Über die Momente seiner sportlichen Karriere sagte der 31-Jährige vor der WM-Abfahrt am Samstag (11.00 Uhr, live in ORF1 und im Livestream): "Siege sind immer am schönsten. Schon Gröden war speziell, auch Wengen, aber Kitzbühel war der Traum schlechthin." Dort zu gewinnen sei das Ziel jedes Skifahrers.
Eine Medaille muss her
Und doch blieb Defago auf dem Boden, wiewohl sein nächstes Ziel greifbar ist - "eine WM-Medaille". Defago bestreitet seine fünfte Weltmeisterschaft, Rang sechs in Bormio 2005 steht bisher als sein bestes Resultat in der Abfahrt zu Buche.
Vor zwei Jahren in Aare verpasste er eine Medaille als Vierter ("Das war meine größte Enttäuschung") in der Super-Kombination nur knapp. "Langsam wäre es also an der Zeit, Edelmetall nach Hause zu bringen", grübelt Defago, der sich mit 31 Jahren noch nicht auf dem Höhepunkt seiner Karriere fühlt.
Fernziel Sotschi 2014
Ziele gibt es zur Genüge. "Ich bin motiviert und wenn alles gutgeht, die Gesundheit mitspielt, die Resultate dafür sprechen, werde ich auch noch in Sotschi 2014 bei den Olympischen Spielen dabei sein." Bis dahin macht er weiter. "Siege geben Kraft und machen Lust auf mehr."
"Solange sich die Erfolge wie in dieser Saison einstellen, bin ich nicht bereit, meine Karriere zu beenden. Wenn ich mir Fahrer wie Cuche anschaue, der mit 34 zum Siegfahrer wurde, oder Walchhofer als 33-Jährigen und Büchel, der mit 37 Jahren so super drauf ist, kommt mir der Gedanke ans Aufhören gar nicht in den Sinn", so Defago.
Familienmensch Defago
Er liebe dieses Leben.

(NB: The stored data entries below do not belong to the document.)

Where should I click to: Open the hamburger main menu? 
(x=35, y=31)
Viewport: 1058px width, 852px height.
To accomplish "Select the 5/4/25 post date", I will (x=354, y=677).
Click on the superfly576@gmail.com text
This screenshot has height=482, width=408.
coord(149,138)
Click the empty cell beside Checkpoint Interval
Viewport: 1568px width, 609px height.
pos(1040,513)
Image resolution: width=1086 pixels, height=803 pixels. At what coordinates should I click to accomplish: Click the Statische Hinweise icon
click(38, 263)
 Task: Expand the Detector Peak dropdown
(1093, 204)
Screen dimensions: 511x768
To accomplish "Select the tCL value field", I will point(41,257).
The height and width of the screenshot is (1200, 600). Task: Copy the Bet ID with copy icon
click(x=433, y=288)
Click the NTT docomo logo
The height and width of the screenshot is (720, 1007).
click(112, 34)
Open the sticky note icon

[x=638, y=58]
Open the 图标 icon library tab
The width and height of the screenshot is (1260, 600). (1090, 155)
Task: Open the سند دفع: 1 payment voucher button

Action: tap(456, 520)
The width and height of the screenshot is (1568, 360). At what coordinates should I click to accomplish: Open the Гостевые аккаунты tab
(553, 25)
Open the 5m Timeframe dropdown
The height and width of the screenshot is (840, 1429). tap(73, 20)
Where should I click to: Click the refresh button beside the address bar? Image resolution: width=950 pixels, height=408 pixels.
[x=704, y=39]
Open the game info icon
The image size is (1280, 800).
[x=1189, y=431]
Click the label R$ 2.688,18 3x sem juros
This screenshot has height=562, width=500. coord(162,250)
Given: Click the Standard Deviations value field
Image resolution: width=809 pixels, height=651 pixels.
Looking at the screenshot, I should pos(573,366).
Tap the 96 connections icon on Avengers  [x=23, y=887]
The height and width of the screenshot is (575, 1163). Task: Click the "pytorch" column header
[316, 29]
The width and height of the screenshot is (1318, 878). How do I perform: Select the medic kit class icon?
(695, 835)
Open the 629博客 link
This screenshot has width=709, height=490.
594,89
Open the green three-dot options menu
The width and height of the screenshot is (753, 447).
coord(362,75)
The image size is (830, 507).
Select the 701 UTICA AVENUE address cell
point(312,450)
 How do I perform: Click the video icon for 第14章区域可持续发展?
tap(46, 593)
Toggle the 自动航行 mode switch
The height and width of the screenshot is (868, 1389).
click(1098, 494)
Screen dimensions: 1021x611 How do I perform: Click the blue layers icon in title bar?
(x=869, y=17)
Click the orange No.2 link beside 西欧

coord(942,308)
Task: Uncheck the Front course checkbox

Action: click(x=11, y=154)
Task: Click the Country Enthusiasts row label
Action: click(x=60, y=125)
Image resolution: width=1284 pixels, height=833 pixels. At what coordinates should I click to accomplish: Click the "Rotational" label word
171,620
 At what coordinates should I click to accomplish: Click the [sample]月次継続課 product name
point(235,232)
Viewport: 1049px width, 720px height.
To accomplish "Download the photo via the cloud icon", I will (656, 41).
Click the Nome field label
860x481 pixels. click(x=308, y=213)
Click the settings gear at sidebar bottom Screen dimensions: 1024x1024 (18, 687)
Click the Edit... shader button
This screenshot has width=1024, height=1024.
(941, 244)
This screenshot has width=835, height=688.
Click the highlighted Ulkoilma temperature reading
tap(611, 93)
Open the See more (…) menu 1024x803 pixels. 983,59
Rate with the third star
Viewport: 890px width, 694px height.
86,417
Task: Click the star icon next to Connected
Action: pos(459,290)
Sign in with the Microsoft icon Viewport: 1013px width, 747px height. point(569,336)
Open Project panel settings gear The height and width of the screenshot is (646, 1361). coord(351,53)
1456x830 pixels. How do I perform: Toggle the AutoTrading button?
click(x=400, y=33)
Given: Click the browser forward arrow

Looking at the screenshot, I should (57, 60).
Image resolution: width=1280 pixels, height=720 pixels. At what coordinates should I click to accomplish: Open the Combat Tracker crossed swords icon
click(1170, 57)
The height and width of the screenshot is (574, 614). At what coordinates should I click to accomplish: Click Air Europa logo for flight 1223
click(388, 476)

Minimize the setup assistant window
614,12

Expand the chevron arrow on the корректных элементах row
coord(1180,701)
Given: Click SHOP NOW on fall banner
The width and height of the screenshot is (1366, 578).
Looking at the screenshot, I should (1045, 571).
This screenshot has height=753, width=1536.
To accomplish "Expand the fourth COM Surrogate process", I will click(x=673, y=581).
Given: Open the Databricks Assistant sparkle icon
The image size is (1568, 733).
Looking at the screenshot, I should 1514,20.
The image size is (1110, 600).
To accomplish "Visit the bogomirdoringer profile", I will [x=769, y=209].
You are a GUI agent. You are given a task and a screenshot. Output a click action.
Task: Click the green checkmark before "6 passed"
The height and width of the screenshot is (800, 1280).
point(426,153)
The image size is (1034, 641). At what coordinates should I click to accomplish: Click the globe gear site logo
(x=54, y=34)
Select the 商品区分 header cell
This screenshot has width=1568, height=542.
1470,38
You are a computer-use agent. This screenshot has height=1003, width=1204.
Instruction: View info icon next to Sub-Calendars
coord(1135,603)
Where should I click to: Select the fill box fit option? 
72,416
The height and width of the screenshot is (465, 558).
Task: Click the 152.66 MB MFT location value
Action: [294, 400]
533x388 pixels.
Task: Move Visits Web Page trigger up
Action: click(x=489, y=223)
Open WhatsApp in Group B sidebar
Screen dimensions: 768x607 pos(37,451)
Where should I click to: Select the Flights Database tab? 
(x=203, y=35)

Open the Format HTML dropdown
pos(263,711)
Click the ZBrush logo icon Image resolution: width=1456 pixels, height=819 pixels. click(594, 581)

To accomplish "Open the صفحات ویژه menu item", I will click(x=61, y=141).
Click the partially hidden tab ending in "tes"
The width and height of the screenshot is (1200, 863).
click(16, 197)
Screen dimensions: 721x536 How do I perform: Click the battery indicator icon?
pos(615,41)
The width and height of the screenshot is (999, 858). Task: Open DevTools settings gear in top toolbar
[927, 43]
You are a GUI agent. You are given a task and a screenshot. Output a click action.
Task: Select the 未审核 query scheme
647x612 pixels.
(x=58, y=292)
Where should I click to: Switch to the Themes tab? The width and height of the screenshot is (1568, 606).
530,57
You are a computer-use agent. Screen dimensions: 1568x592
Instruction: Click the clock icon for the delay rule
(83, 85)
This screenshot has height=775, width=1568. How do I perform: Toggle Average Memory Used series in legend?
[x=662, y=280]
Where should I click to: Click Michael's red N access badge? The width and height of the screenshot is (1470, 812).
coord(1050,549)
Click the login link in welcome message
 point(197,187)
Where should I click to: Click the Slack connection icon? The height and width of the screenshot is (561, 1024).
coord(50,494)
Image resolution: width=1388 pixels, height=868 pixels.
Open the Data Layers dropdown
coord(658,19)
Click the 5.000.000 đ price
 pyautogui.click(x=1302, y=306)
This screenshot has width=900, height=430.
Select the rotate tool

Er liebe den Skisport. "Damit bin ich aufgewachsen." Die Ausbildung zum Hochbauzeichner absolvierte Defago damals nebenbei, sein erstes Skirennen bestritt er mit sechs Jahren. Im März 1996 feierte er 18-jährig sein Weltcup-Debüt in Hafjell (Norwegen) als 15. im Riesenslalom.
Der Skisport habe sein Leben schon immer dominiert. Einen Wintertag ohne könne er sich gar nicht vorstellen. "Egal wo ich bin, ich bin immer am richtigen Ort. Das ist super." Nach einer kurzen Gedankenpause: "Obwohl ich dann wieder froh bin, ein paar Tage bei meiner Familie verbringen zu können", bei Tochter Alexane und Ehefrau Marie ("Ihre Gesundheit ist mir am wichtigsten").
"Mein schönster Moment"
Denn trotz der sportlichen Erfolge, Defagos schönster Moment sei jener im Oktober 2007 gewesen, als er zum ersten Mal Vater wurde. "Die Emotionen dabei sind schwer zu erklären, vielleicht mit Kitz vergleichbar, wenn auch nicht ganz, denn die Geburt meiner Tochter war das bewegendste Erlebnis meines Lebens", schwärmt der in Morgins geborene Schweizer.
Seine Familie: ein Gedanke, der ihn ständig begleitet. "Ich freue mich schon auf das Heimfahren." Vor allem nach den stressreichen Tagen bei der WM. Defagos Kalender ist randvoll. Termine mit Sponsoren und Presse füllen die verbleibende Zeit neben Training, Massage und Essen.
"Das zu organisieren ist nicht einfach, denn irgendwann muss ich mich auf die Rennen vorbereiten." Von Vorteil sei freilich, dass der WM-Fahrplan bis dato eingehalten wurde, Verschiebungen ausblieben.
"Einfach cool bleiben"
Defago nimmt es aber locker, wie es kommt. "Ich versuche einfach, cool zu bleiben. Das gehört zu meinem Job. Und solange wir im Team gut zusammenarbeiten, sind die Aufgaben für jeden zu bewältigen."
Sollte er doch einmal die Geduld verlieren, so denkt er an seine Tochter, an seine Frau - oder ruft sie an, gibt es doch viel zu erzählen und zu besprechen. Das beherrschende Thema sei dabei aber selten die WM, "sondern unser zweites Kind, das wir im April erwarten".